TO BE DONE
Count the lines in the data below that contain the word "Instruction", and reply with that number alone.

(Records of target positions)
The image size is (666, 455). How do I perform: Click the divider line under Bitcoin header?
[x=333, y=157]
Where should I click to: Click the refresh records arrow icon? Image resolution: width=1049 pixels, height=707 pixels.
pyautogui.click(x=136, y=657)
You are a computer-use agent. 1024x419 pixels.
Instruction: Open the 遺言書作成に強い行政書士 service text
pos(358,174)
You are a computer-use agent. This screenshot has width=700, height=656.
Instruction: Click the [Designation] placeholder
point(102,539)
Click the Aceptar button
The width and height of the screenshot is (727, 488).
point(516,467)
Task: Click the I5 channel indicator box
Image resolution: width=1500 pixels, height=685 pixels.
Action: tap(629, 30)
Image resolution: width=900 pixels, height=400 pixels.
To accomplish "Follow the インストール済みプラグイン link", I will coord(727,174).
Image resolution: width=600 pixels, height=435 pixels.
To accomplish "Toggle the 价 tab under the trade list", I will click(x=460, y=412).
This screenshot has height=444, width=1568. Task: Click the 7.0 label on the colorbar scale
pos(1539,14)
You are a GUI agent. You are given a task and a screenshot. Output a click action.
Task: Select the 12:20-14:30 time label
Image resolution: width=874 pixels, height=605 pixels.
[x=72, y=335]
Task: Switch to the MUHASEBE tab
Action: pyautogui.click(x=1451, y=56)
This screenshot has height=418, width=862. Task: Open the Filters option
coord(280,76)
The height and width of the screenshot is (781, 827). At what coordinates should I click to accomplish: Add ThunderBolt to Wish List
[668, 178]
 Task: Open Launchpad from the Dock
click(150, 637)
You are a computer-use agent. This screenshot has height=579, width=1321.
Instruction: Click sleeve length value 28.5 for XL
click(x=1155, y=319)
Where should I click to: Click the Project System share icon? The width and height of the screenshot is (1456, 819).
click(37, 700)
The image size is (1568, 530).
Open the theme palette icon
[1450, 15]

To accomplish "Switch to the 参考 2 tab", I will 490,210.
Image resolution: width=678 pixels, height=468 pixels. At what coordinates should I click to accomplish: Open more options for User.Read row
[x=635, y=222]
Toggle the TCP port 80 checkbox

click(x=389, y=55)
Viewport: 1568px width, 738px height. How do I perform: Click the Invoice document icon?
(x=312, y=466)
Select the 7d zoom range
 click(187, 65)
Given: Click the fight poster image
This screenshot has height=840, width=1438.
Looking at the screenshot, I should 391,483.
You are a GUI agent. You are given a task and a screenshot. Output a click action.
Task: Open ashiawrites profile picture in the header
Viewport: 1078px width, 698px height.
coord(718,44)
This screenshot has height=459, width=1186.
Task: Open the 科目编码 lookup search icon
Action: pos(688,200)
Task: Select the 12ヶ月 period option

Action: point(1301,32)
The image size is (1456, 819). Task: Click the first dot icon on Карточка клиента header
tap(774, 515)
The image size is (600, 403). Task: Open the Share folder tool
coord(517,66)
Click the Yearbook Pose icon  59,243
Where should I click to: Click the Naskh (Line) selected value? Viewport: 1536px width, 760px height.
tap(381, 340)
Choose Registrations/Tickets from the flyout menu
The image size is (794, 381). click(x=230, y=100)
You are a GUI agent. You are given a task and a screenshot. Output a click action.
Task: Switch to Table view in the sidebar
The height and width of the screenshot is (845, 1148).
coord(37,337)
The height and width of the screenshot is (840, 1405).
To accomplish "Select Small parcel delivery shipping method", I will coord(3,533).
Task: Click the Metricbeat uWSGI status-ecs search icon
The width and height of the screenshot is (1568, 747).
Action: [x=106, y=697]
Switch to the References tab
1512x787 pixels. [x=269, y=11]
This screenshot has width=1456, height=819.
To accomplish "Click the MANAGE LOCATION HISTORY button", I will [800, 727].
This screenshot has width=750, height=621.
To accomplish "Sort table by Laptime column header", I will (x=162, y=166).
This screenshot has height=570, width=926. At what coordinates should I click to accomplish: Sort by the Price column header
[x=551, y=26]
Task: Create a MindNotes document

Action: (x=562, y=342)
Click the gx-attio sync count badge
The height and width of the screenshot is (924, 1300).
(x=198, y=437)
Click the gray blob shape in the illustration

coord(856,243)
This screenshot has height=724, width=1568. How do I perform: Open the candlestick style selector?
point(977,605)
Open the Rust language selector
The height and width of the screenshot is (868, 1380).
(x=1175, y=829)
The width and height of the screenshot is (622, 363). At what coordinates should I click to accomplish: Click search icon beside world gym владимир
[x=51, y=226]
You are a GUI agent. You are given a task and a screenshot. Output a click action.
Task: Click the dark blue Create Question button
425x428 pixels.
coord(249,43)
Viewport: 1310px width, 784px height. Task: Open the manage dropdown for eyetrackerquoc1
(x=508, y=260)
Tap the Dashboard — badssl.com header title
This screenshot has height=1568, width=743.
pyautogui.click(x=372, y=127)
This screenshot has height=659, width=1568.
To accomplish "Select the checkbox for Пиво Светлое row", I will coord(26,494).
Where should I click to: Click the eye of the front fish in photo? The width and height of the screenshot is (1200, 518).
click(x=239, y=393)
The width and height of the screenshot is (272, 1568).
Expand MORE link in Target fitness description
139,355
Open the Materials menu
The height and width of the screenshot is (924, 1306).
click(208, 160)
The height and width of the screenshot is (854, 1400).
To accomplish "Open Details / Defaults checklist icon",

THE SOLUTION
3